中松さんは、自らの食事を35年にわたって撮影し続け、身体の変化を詳細に分析。その成果が認められ、'05年にはイグ・ノーベル賞(栄養学賞)を受賞した。テーブルに置かれたお茶について、話を続ける。
100歳までに実現したい28の項目
「これは『20 TWEN TEA(トゥエンティー)』といって、さまざまな効能を持つ薬草や漢方など20種類を混ぜたお茶です。こういったものを摂取しているからこそ、私は元気なんです」
白寿に迫る年齢を迎えているとは思えないほど、一つひとつの言葉によどみはなく、はっきりと記憶をたどりながら話す。
「年を取るのではなく、経験を積んでいると考えているんですね。ですから、年寄りではなくて、私は自分のことを“超長経験者”だと思っています。こうやって言葉を発明するだけでも、頭を使うことにつながる。経験というのは財産ですよ。超長経験者の存在は、それだけで貴重ですからアーカイブ化して後世に伝えます」
これまで3900以上もの発明をしてきた。だが、発明の火が消えることはなく、「100歳までに実現したい28の項目がある」と語る。

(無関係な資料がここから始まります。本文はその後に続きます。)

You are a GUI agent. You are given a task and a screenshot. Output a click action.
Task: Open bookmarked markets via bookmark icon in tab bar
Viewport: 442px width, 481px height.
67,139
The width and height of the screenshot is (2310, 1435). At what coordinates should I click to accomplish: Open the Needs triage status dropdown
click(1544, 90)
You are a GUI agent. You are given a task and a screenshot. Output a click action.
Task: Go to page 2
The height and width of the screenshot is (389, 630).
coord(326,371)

「選挙でも公約した『ウクルマ』や『ドクター・なか真水』はもちろんのこと、職業政治家の力に打ち勝つ、『ドクター・中松応援団』を結成する。そして、『Invention is LOVE』(邦題・発明は愛)という曲を作ったので、全米ツアーをする。目標がないと、ただ生きているだけになってしまう」
目標を設定するからこそ、いろいろ将来を考える。
「それも発明ですよ」
そう言って、優しく微笑む。気になることがある。100歳までに実現したいことの中に、18回目の出馬はあるのか─ということ。
「可能性は排除しない」と前置きした上で、「人のためになることをし続けたい」と話す。
「世のため、人のためにたくさん発明をしてきました。今の職業政治家は、自分ファーストです。自分のことばかり考えている。今回の候補者を見渡すと、職業政治家、目立ちたいだけの不まじめな人、そして私のように真剣に東京都をよくしたい人の3タイプがいたと思います。まじめに東京都をよくしたいと考える人が評価される選挙に直さないといけない。17回も選挙に出ていますが、まだ直りません。その間、日本はどんどん国力が落ちてしまった。一刻も早く、能力のあるまじめで義の心を持っている人が政治家にならないといけない。そのために私は頭を使う」
Inventionには、「発明」の意味の他に、「創意」という意味も含まれる。ドクター・中松は、これからも私たちを驚かせる世界を創ってくれるに違いない。
取材・文/我妻弘崇
なかまつ・よしろう 1928年東京生まれ。国際最高教授。5歳で「自動重心安定装置」を発明。東京大学工学部卒業後、三井物産に入社し、ヘリコプターによる農薬散布などを発明し、記録的なセールスを達成する。29歳のとき「ドクター中松創研」を設立。「灯油ポンプ(醤油チュルチュル)」や「フライングシューズ」など、現在の発明件数は3900以上。科学技術庁長官賞、イグ・ノーベル賞栄養学賞を受賞。